It’s Not Me, It’s ME

I am not that person anymore.

I don’t think the things that I used to think. I don’t say the things I used to say.  Those thoughts have been replaced with goals, plans, and visions for my future.  Those words have been replaced with silence from my inner guidance.

I now spend my time working on myself, prioritising what is important to me.

Do I ever have ‘off’ days?  Absolutely.

Do I get back on it?
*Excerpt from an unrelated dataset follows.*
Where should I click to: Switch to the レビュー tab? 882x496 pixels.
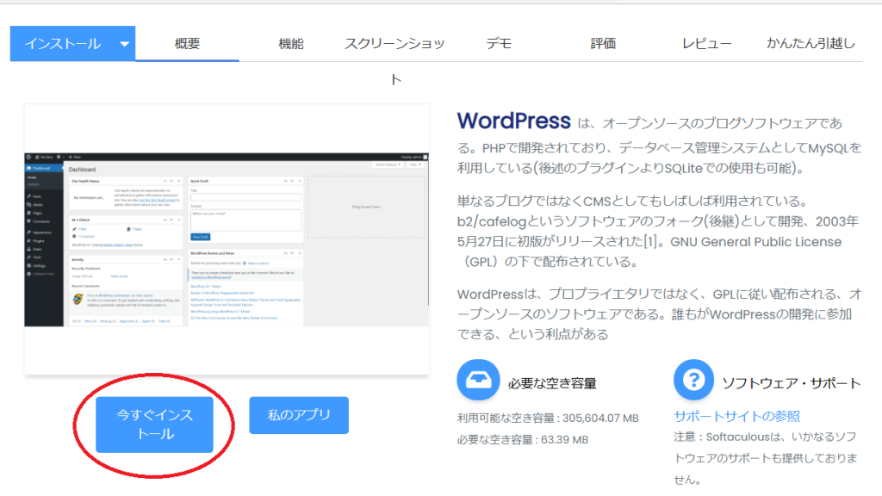[706, 44]
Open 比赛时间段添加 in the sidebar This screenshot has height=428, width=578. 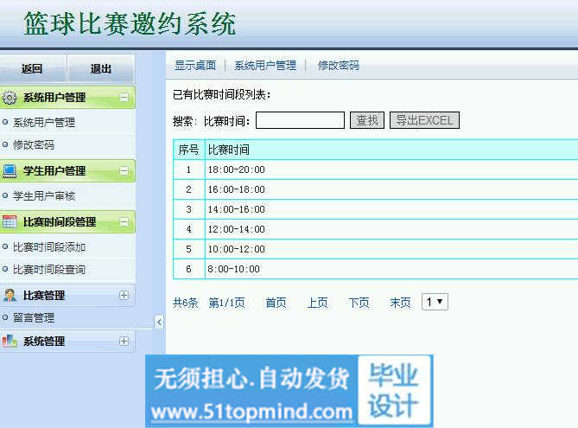(x=49, y=247)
Fucking right, I do.

I am dealing with 49 years of bullshit beliefs, feelings of rejection, loss, grief, depression and am kicking each one of those on their arse.
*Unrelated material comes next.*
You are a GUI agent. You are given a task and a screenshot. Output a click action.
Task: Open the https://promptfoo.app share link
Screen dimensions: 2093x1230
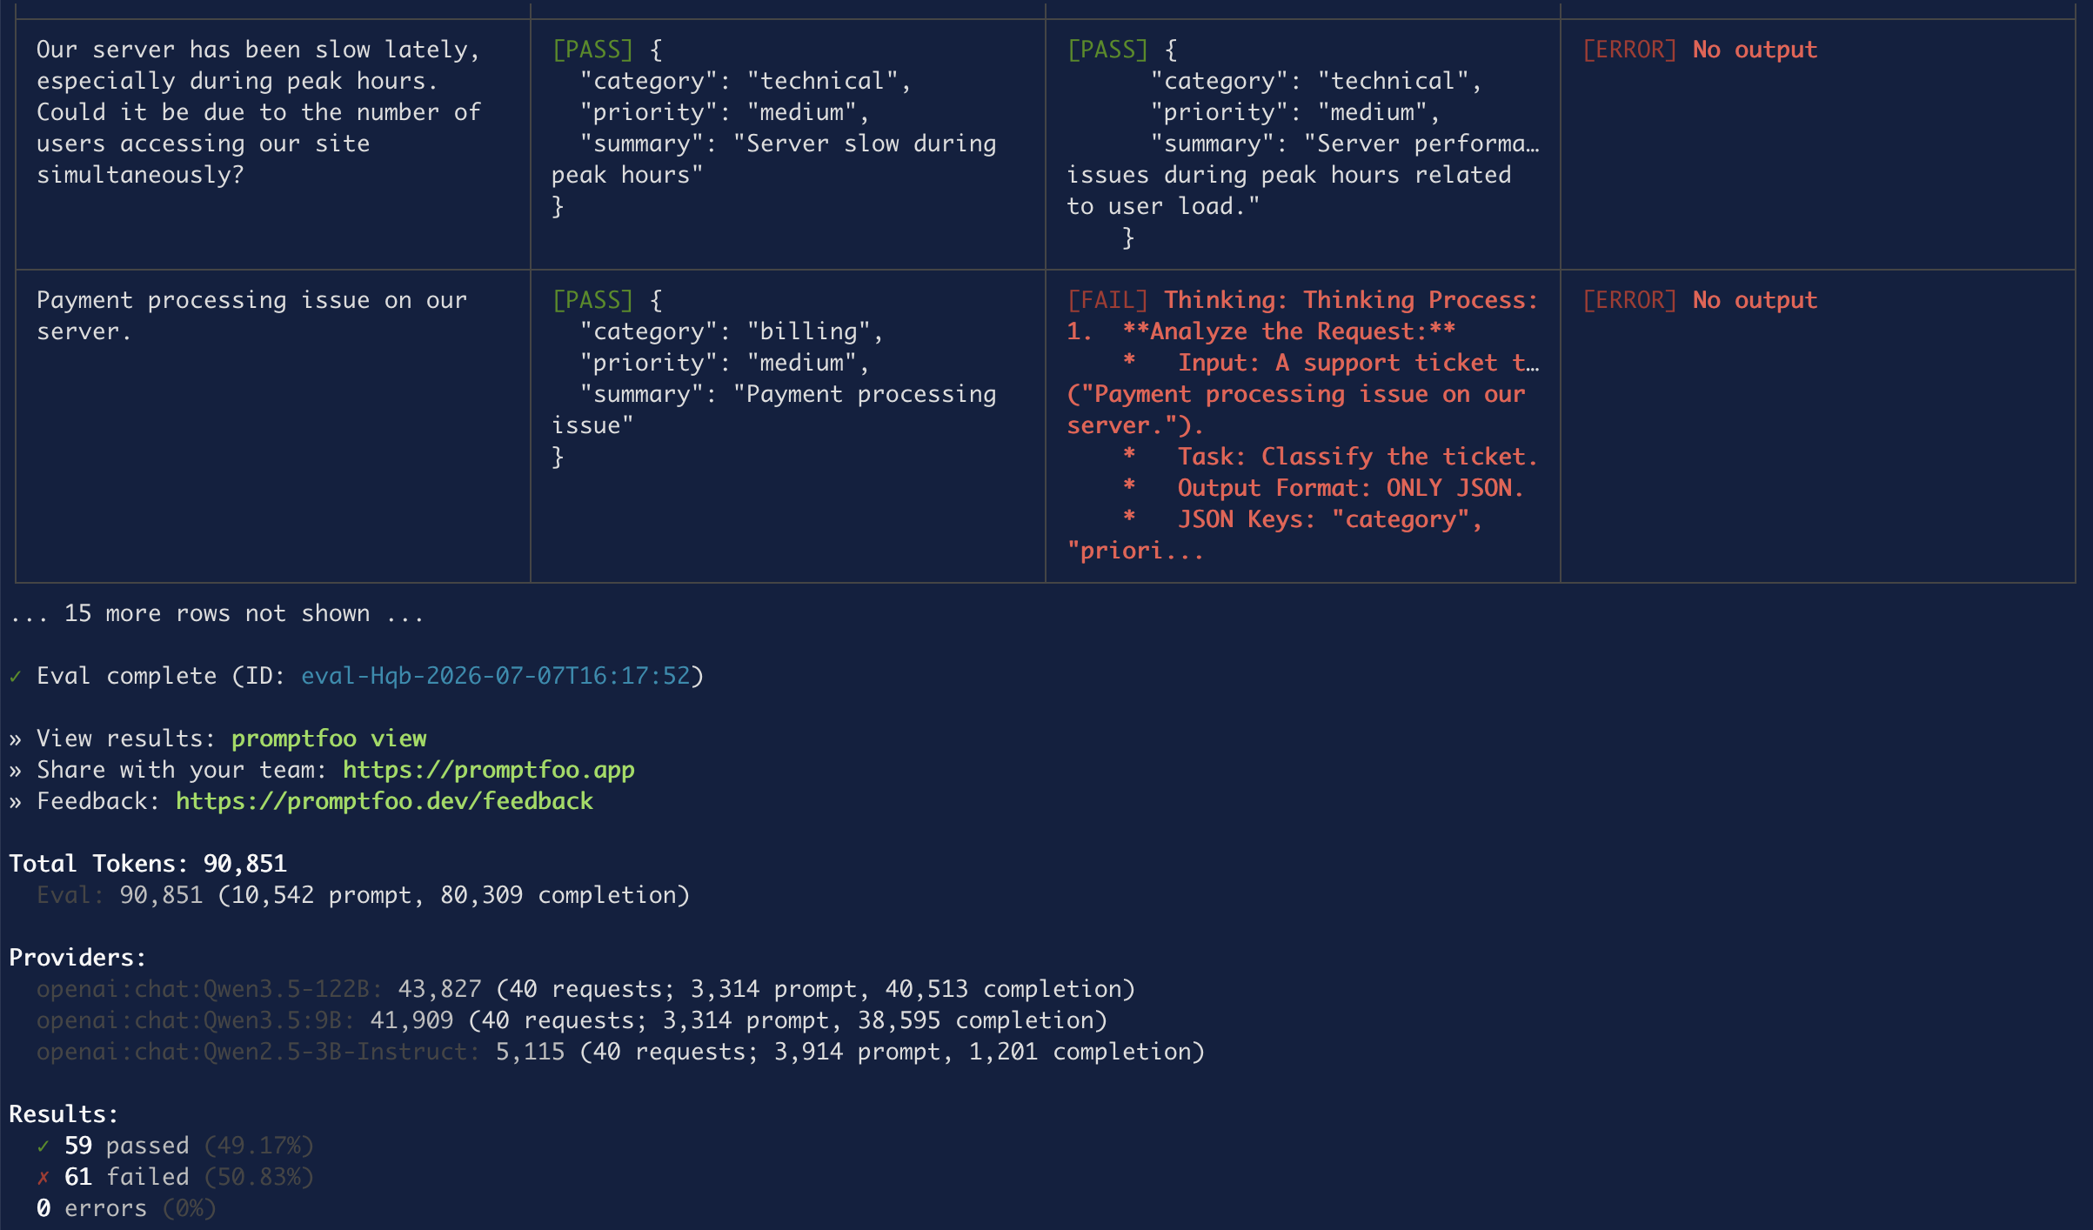(489, 770)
I am absolutely focused and determined that by the time I reach my milestone birthday, in December, that I will have finally become someone that I can be proud of, and, more importantly, that my family can be proud of.

I have come so far and I now feel pity where anger used to reside.  I look back and know that the people and circumstances were not down to me and I am thriving in spite of those things.

I have clarity and compassion and a level of understanding that is unlike anything I have ever known before.  In the past, I  always looked for the negative in any situation, or the way to create the most drama.

Fuck that.

Roll forward 4 months and I am waving goodbye to the old me.  I already do not recognise that person.

What a way to celebrate a birthday.

I don’t need balloons, (they are bad for the environment), I was going to say I don’t need cake, but everyone needs cake. I don’t need a fuss or gifts, because all I want is to be surrounded by my nearest and dearest.